Apakah itu perizinan terkait suksesi kepala daerah, terutama incumbent? Jawabnya, sangat mungkin karena pilkada membutuhkan biaya politik yang cukup besar,” lanjutnya.
Boleh jadi, kebijakan regulasi yang diinisiasi pemerintah daerah
(pemda) dan DPRD yang berkaitan dengan perizinan sudah dirancang untuk
dijarah atau dikorup. Artinya, korupsi itu sudah ada dalam pikiran.
Selanjutnya, dibuatlah regulasi berkaitan APBD.

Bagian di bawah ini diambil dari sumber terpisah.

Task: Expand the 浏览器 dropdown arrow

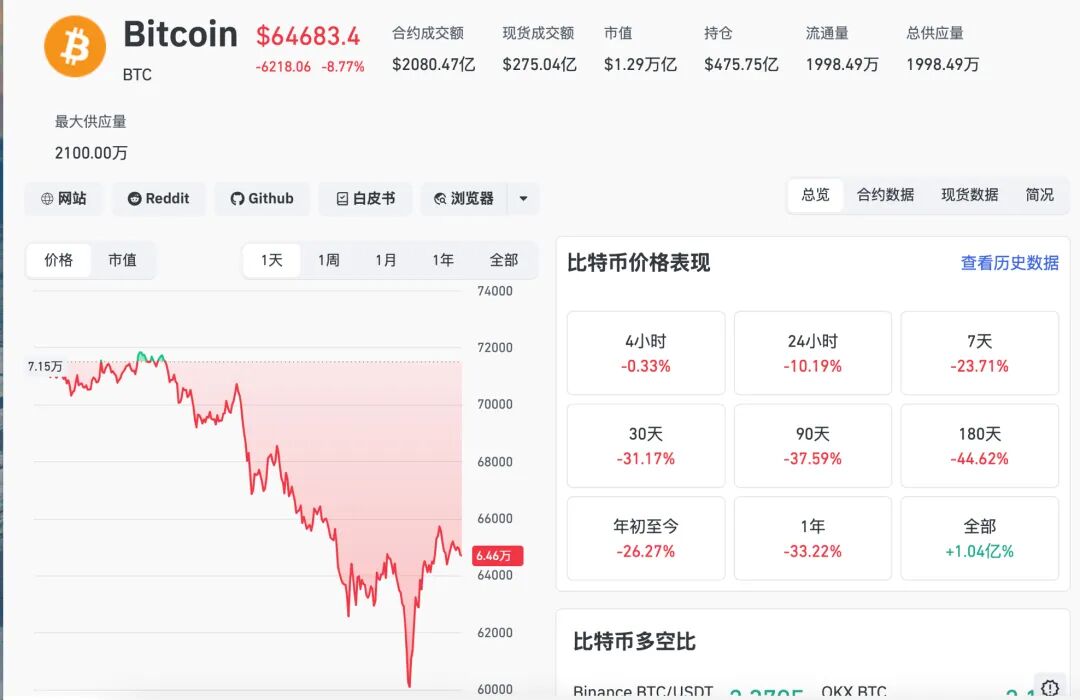Action: pyautogui.click(x=523, y=198)
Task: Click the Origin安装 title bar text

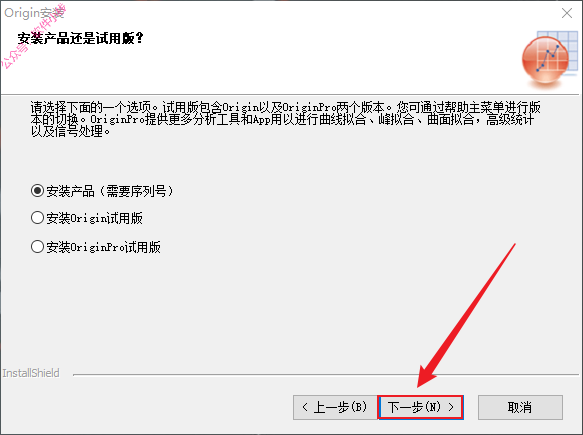Action: click(34, 13)
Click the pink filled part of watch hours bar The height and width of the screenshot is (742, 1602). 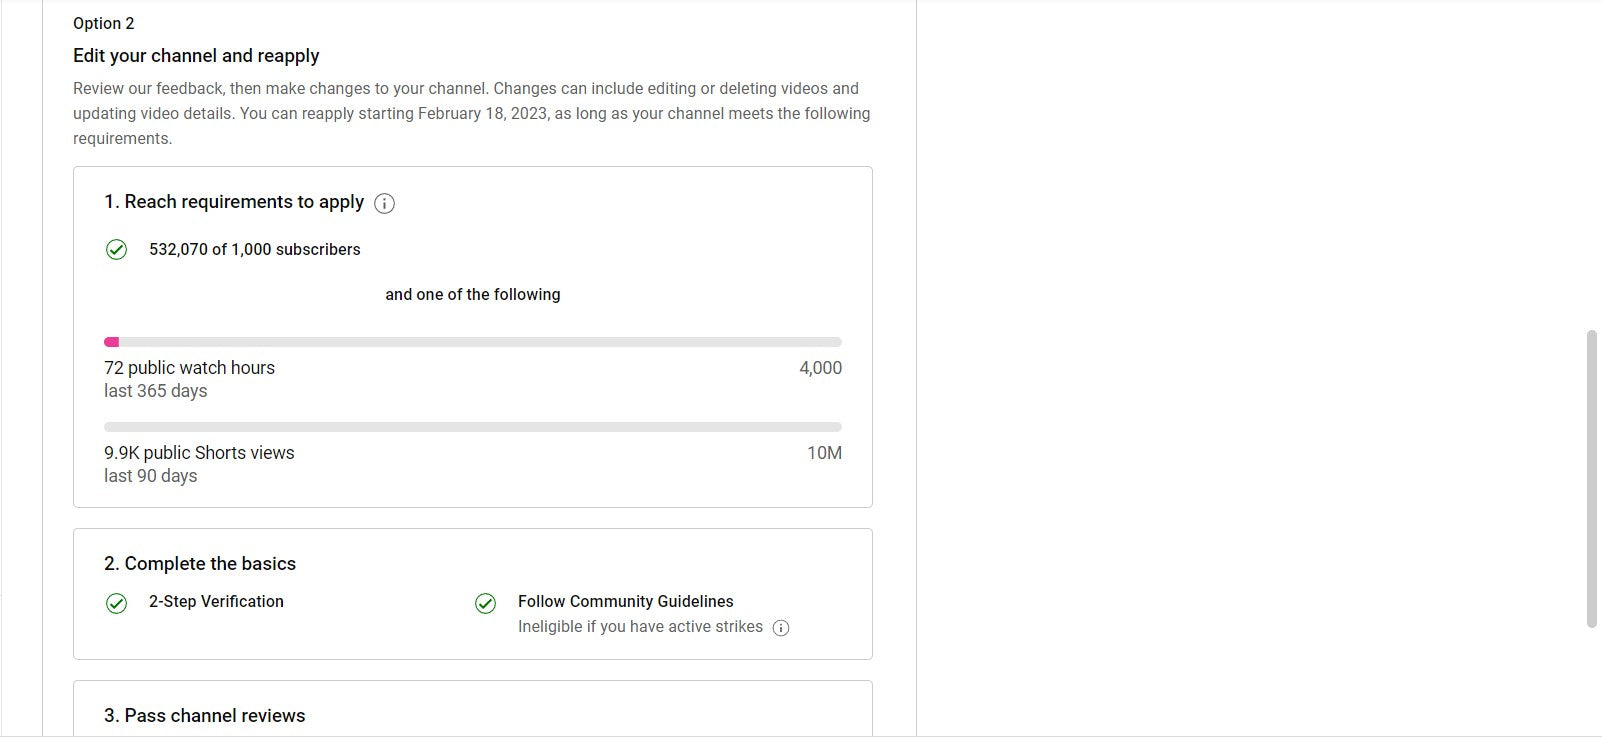click(111, 342)
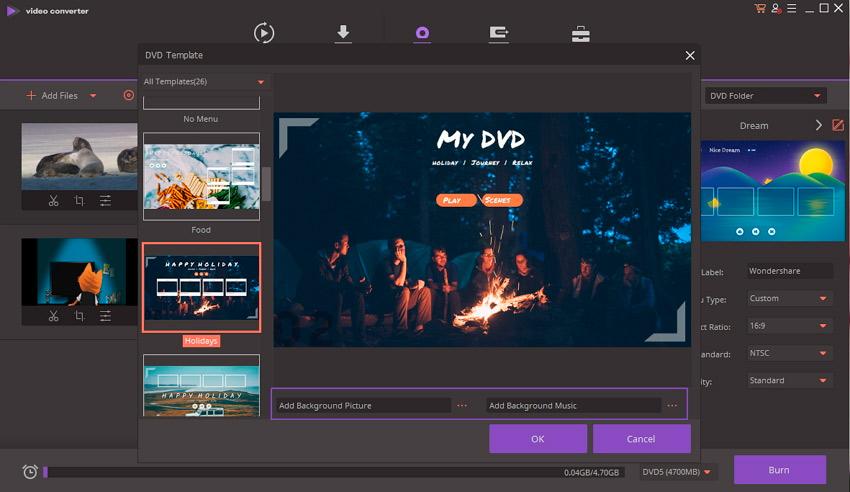Screen dimensions: 850x492
Task: Open effects settings for the cartoon video
Action: (105, 316)
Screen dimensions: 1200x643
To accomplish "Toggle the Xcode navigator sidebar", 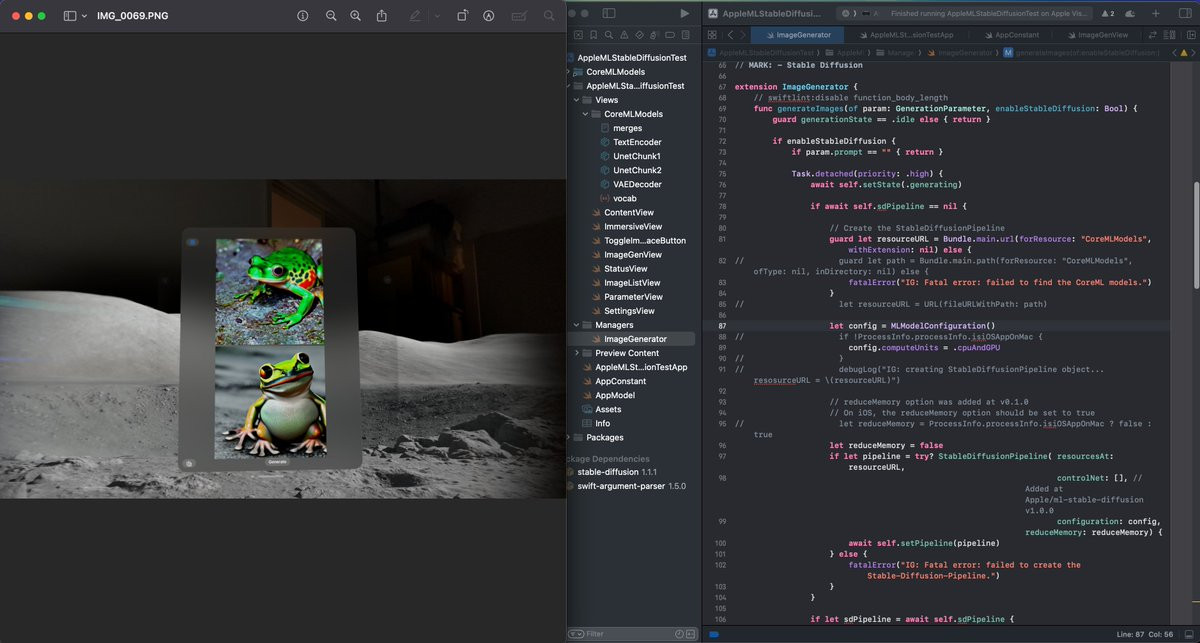I will 609,14.
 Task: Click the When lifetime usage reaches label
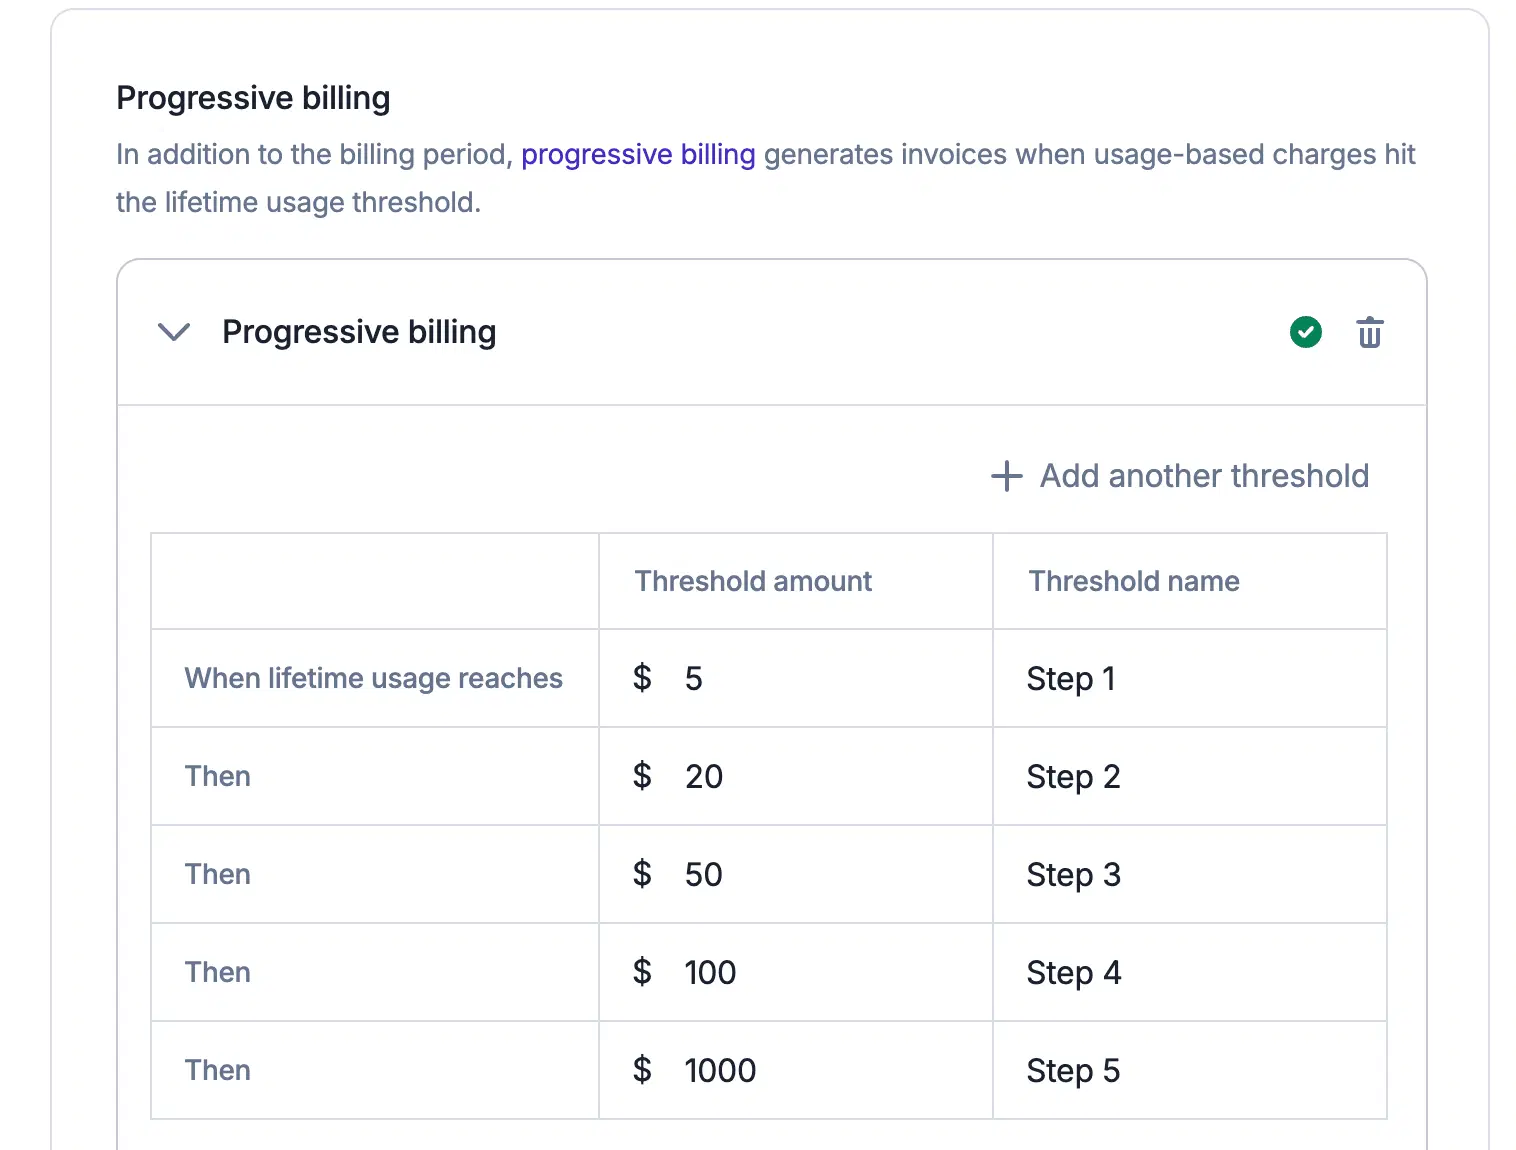click(373, 679)
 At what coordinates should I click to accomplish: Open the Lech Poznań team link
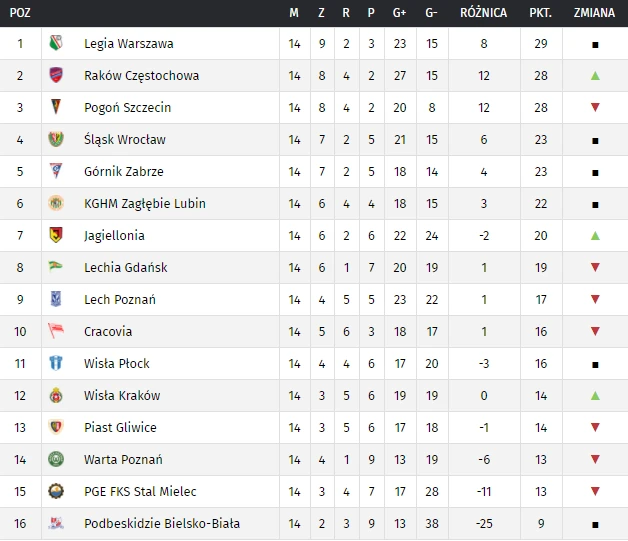(120, 300)
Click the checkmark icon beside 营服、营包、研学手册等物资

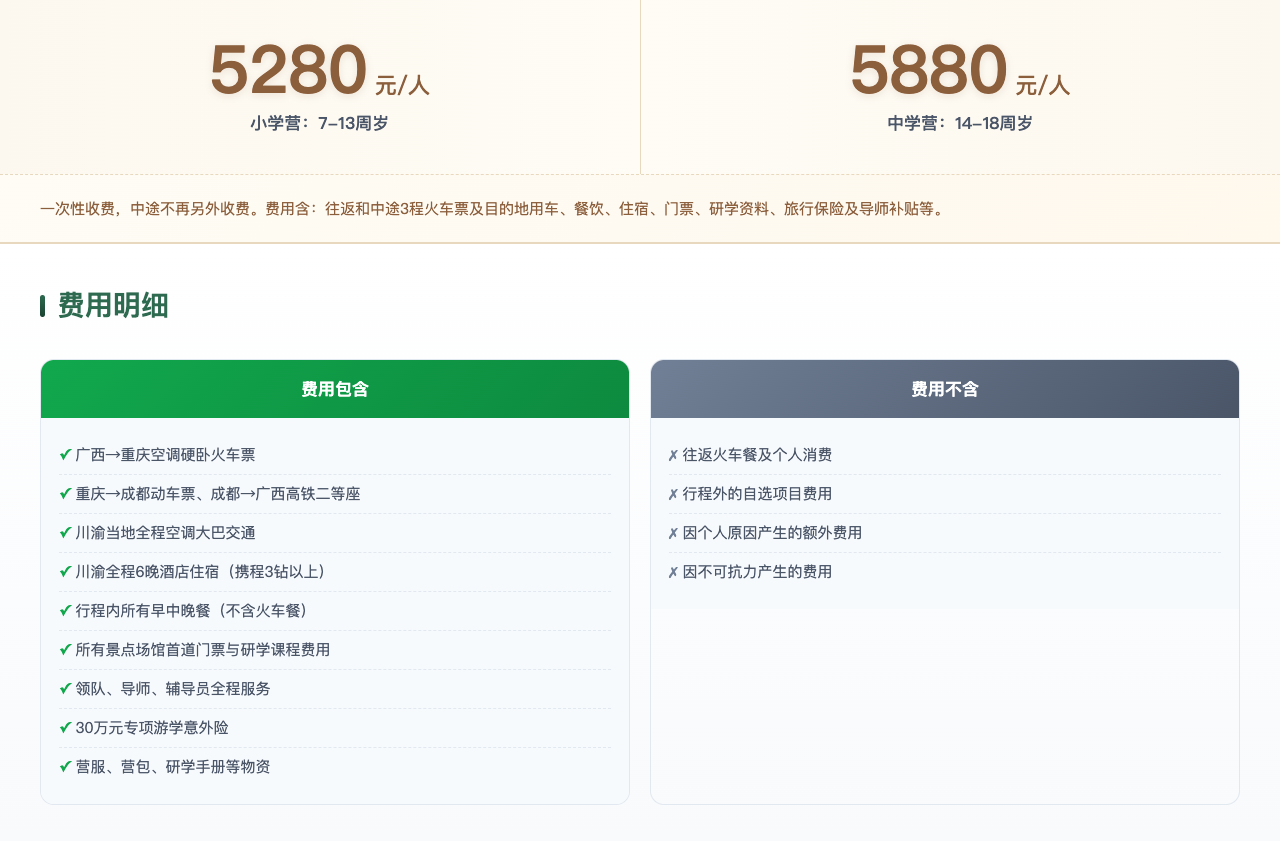point(65,767)
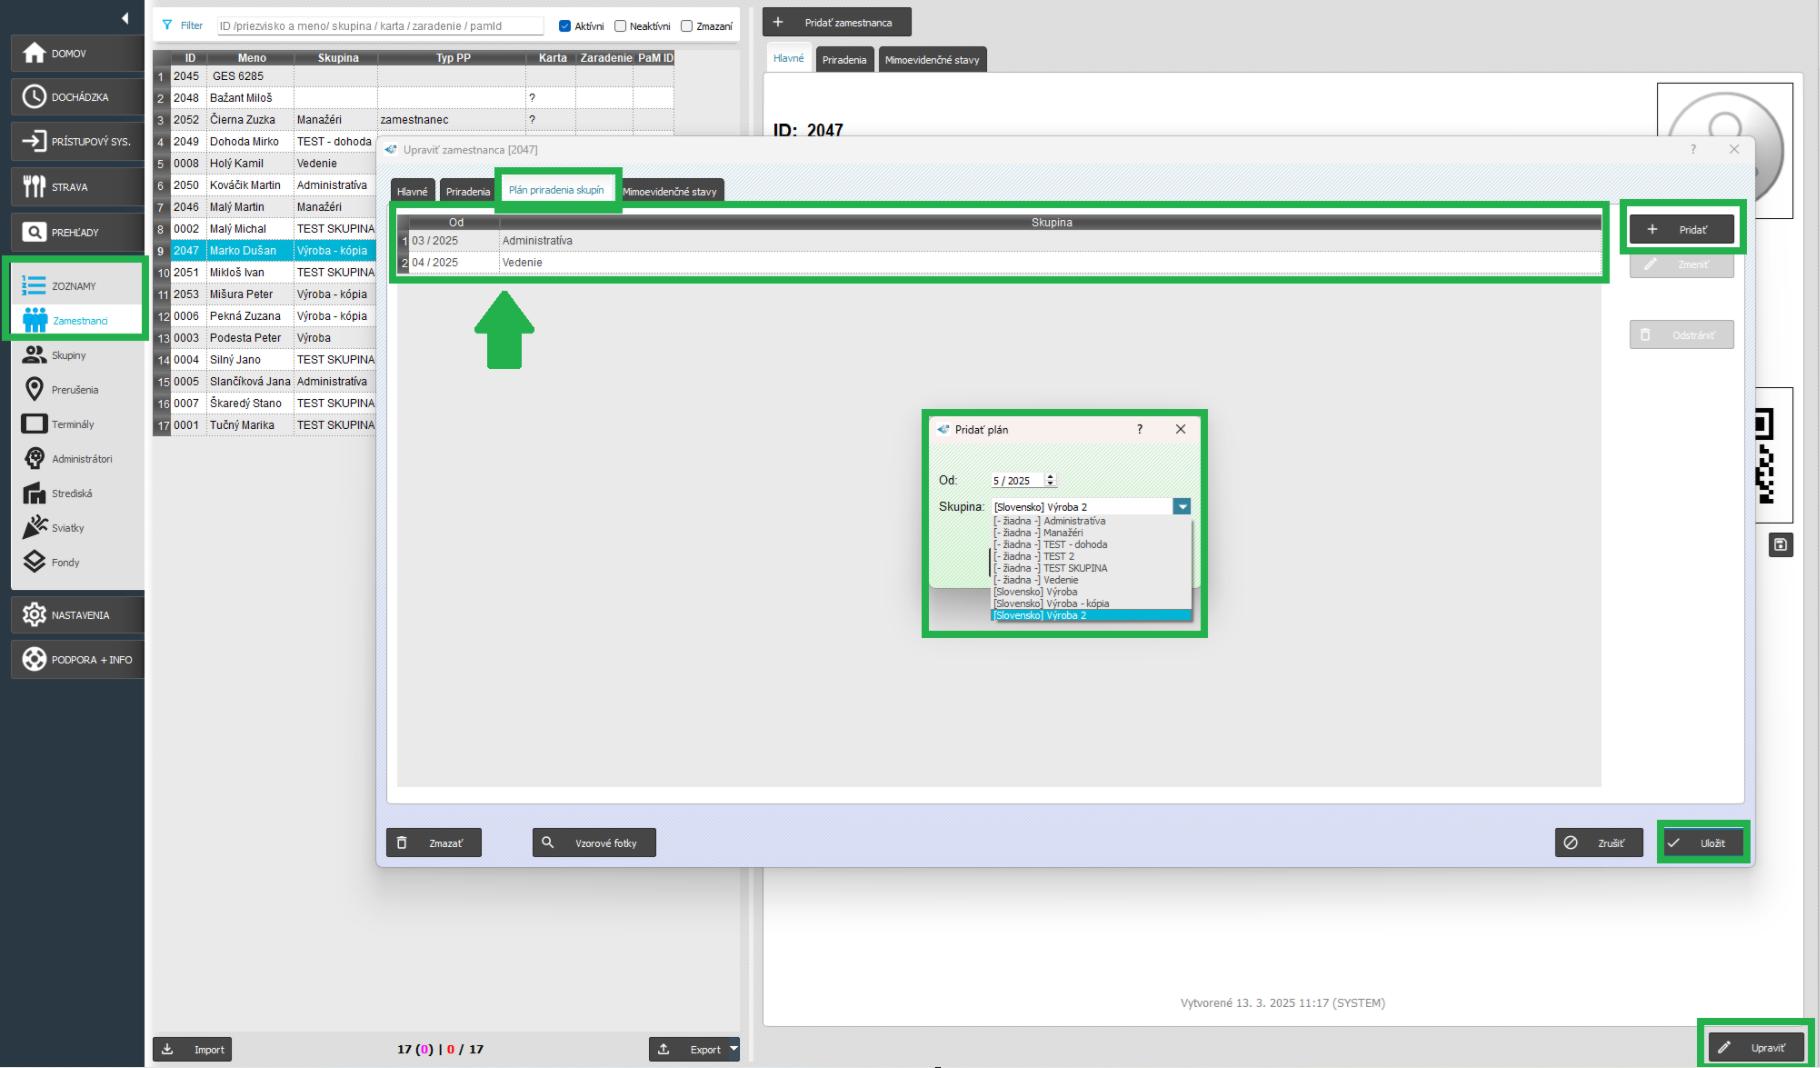Click the save disk icon near QR code
Screen dimensions: 1820x1068
click(x=1780, y=545)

“Guna menertibkan hal itu, masyarakat harus mengambil peran sebagai
pemantau. Sehingga, masyarakat tidak bergantung pada lembaga penegakan
hukum, meskipun eksekusi hanya dapat dilakukan lembaga penegak hukum
tersebut,” katanya.
Penyelamatan lahan gambut
Dugaan Walhi Sumsel dan Auriga Nusantara yang menyatakan bahwa
lahirnya sejumlah perusahaan HTI di Sumatera Selatan akibat adanya alat
transaksi politik dinilai terlalu jauh.
“Penilaian itu terlalu jauh. Keberadaan perusahaan HTI seperti di
Kabupaten OKI, justru menyelamatkan lahan gambut yang rusak akibat
perambahan dan kebakaran hutan yang hebat pada 1997 dan 1998. Apalagi,
keberadaan perusahaan tersebut suda ada sejak 2004,” kata Dr. Najib
Asmani, staf khusus Gubernur Sumsel bidang lingkungan hidup dan
perubahaan iklim.
Sementara, soal perluasan lahan HTI, Najib memandang terlalu
spekulatif. “Setahu saya, lahan produksi di Kabupaten OKI sudah
diusahakan. Tidak ada lagi lahan buat pengembangan area HTI,” ujarnya.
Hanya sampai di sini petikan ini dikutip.